A abertura dos portos contribuiu para que as idéias revolucionárias francesas atravessassem o Atlântico. Em 1817, ocorreu a primeira grande insurreição republicana no Nordeste brasileiro, a chamada Revolução Pernambucana. O movimento republicano eclodiu em Pernambuco em 1817, e se irradiou por quase todo o Nordeste brasileiro. Liderados por comerciantes, membros de sociedades secretas adeptos das idéias dos filósofos franceses e partidários da república norte-americana, os rebeldes expulsaram o governador, implantaram um governo provisório e promulgaram uma Constituição. A Revolução teve apoio no Rio Grande do Norte e na Paraíba. No Ceará, o movimento foi rapidamente sufocado. Na Bahia, o governador organizou a brutal repressão aos revolucionários. Tropas e navios foram enviados de Salvador e do Rio de Janeiro para bloquear o Porto do Recife. Em poucos meses, os revolucionários foram submetidos por forças luso-brasileiras. A punição dos principais líderes do movimento de 1817 foi violenta: a maioria sofreu a pena de morte. Mas ficou a memória, dilacerada.

Num plano regional, Pernambuco ocupava posição dominante em relação aos vizinhos. Ceará, Rio Grande do Norte, Paraíba, Alagoas e Sergipe eram áreas articuladas através do pólo dinamizador localizado no Porto de Recife. As hinterlândias dessas Capitanias estavam direta ou indiretamente subordinadas aos estímulos e aos movimentos de conjuntura que se faziam sentir no porto principal da região, escoadouro das produções de algodão, açúcar e, em menor escala, couros, pau-brasil, aguardente, mel e arroz.

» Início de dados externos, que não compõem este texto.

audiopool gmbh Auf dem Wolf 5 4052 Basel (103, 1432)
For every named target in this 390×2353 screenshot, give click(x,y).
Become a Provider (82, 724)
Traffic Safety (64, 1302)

A persistência de velhos conflitos de natureza econômica e social nessa vasta área demonstram que, em 1817, nenhuma transformação substancial ocorrera com a chegada da corte em 1808. O resultado foi o agravamento do quadro de tensões que, por vezes, degenerava em conflito aberto. Os problemas oriundos da esfera de subsistência não eram poucos, dada a natureza mesma da economia baseada na agricultura de exportação, que continuava predominante: à escassez da produção de gêneros de primeira necessidade somavam-se as mazelas advindas das secas, que periodicamente assolavam a região.

A ruptura, entretanto, ocorreria por outro motivo. A derrota de Napoleão, em 1814, encerrou um longo período de guerras que afetou toda a Europa e o mundo colonial. A situação em Portugal era crítica: a retirada dos franceses havia deixado o reino empobrecido. O comércio colonial, principal fonte de renda dos comerciantes portugueses havia desaparecido com a abertura dos portos. O descontentament alastrou-se, provocando um movimento que exigia a volta da família real para Lisboa.

Em 1820, uma revolução liberal e constitucionalista no Porto obrigou o rei João VI a voltar para a metrópole. No ano seguinte, movimentos a favor das cortes portuguesas eclodiram em vários pontos do Brasil, depondo os governadores e criando juntas provisórias de governo. As cortes portuguesas exigiram que João jurasse fidelidade à constituição. Sob pressão, João VI volta para Portugal, mas deixa seu filho, Pedro, como príncipe regente.

Na realidade, uma das principais preocupações dos revolucionários portugueses era reconduzir o Brasil ao regime de colônia. Para isso, contavam com o apoio dos comerciantes portugueses, tanto no Brasil como em Portugal. As atitudes recolonizadoras das cortes portuguesas e a agitação popular no Brasil apressaram o desenlace do processo de independência. A ruptura com Portugal tornara-se inevitável. Havia interesses contra e a favor da emancipação do Brasil. Dentre estes, restava saber qual das facções assumiria a liderança do processo de independência.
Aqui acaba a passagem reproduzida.